| EXERCISE INPUT |
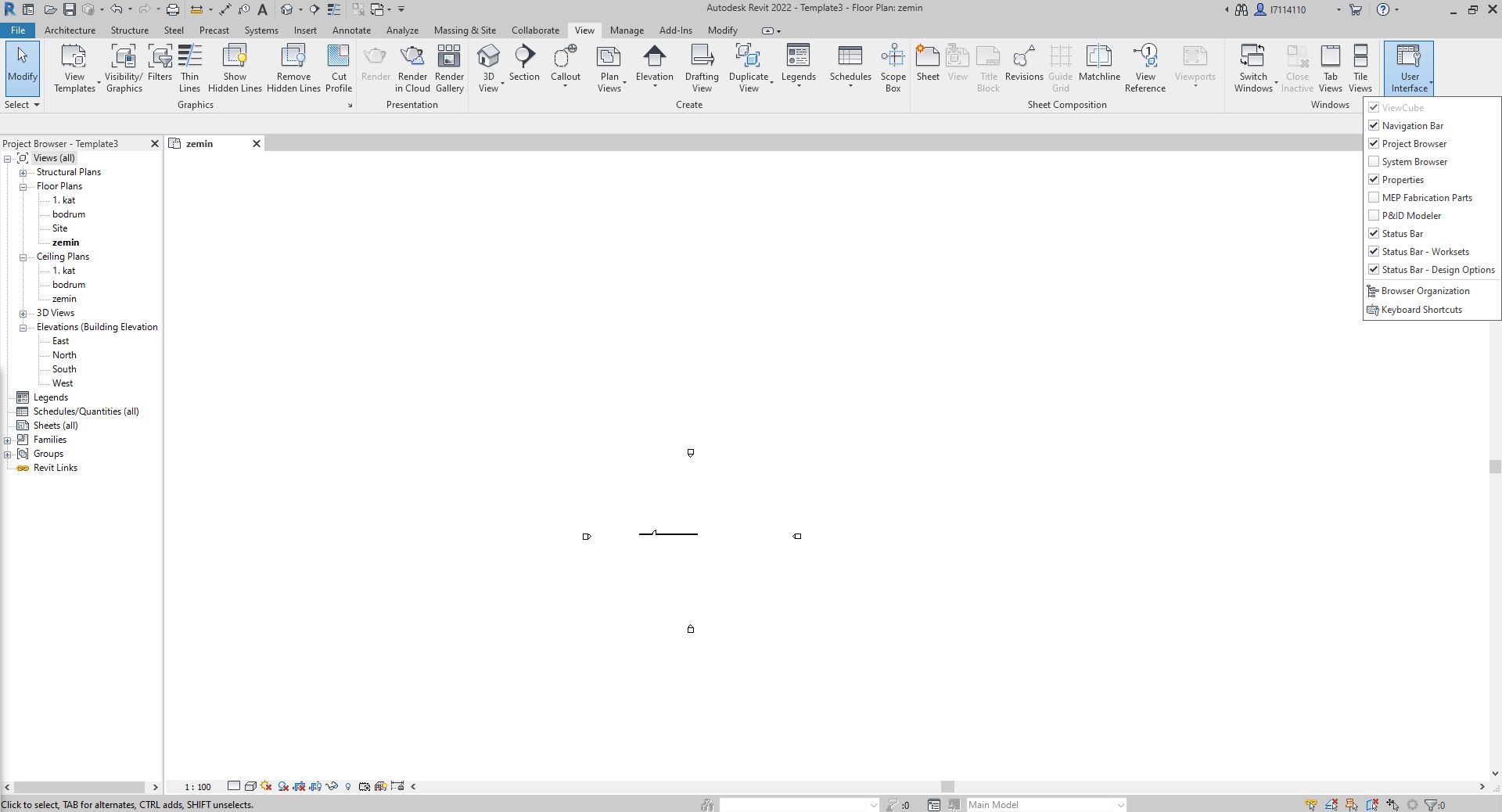The width and height of the screenshot is (1502, 812).
Task: Click the Tile Views icon
Action: pyautogui.click(x=1360, y=56)
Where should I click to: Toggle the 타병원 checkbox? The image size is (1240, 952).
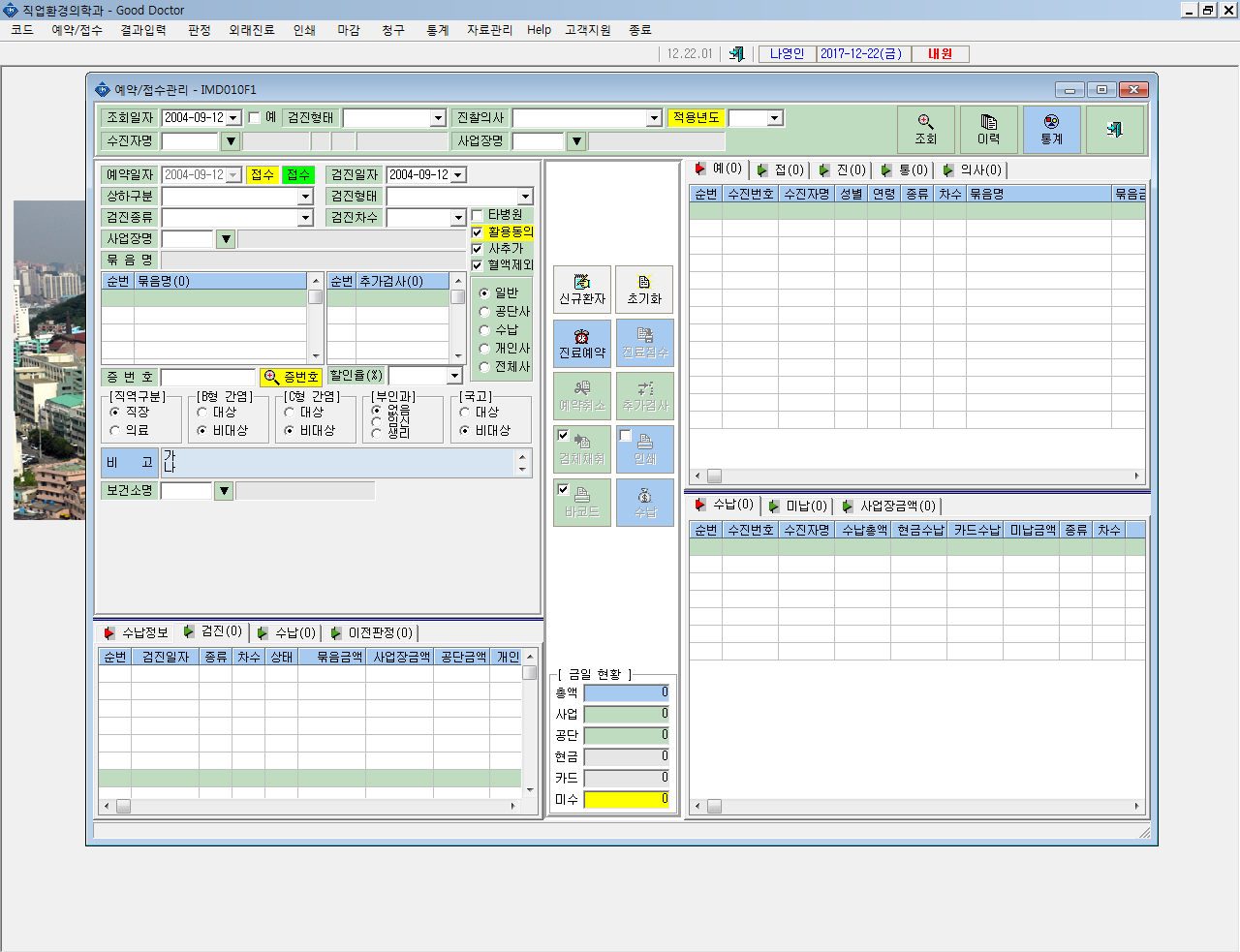click(x=478, y=215)
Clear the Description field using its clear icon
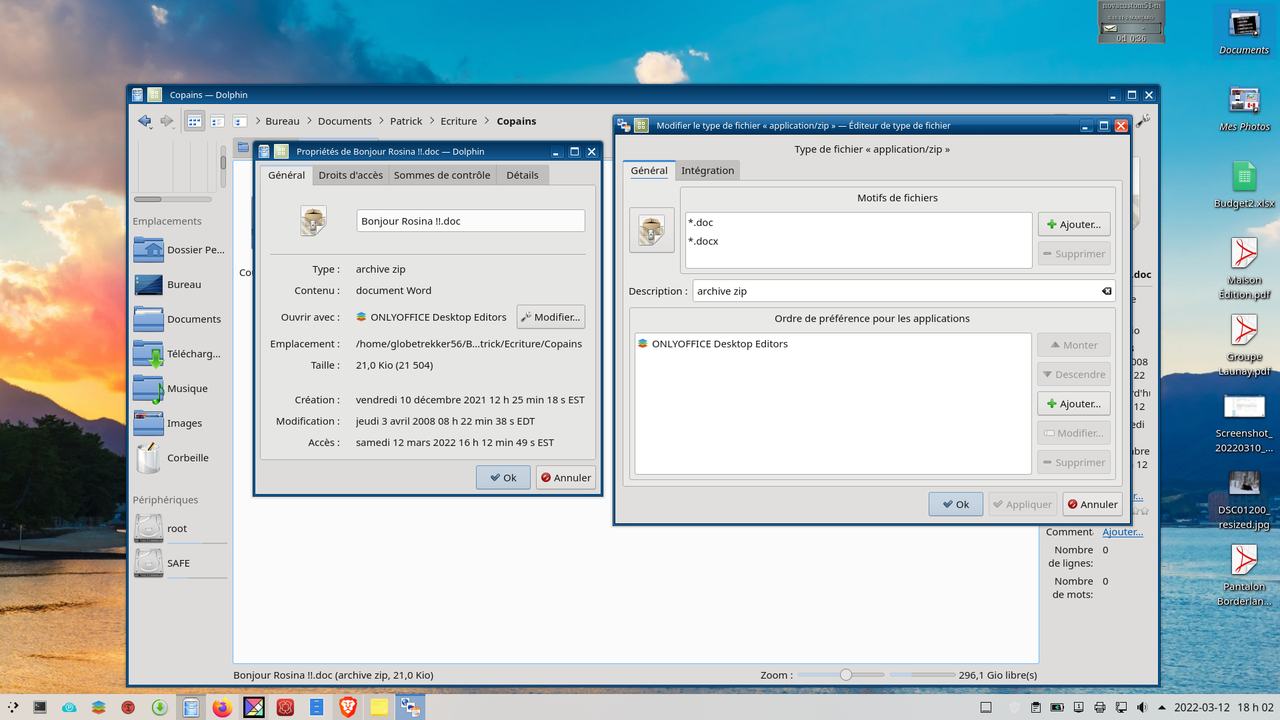The width and height of the screenshot is (1280, 720). [1106, 291]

| TASK TO CARRY OUT |
In the copy, include exactly the lines from the one with "Clear the Description" through the final line of the entries above, both ends counted, and no pictures.

| EXERCISE RESULT |
Clear the Description field using its clear icon
The width and height of the screenshot is (1280, 720). [1106, 291]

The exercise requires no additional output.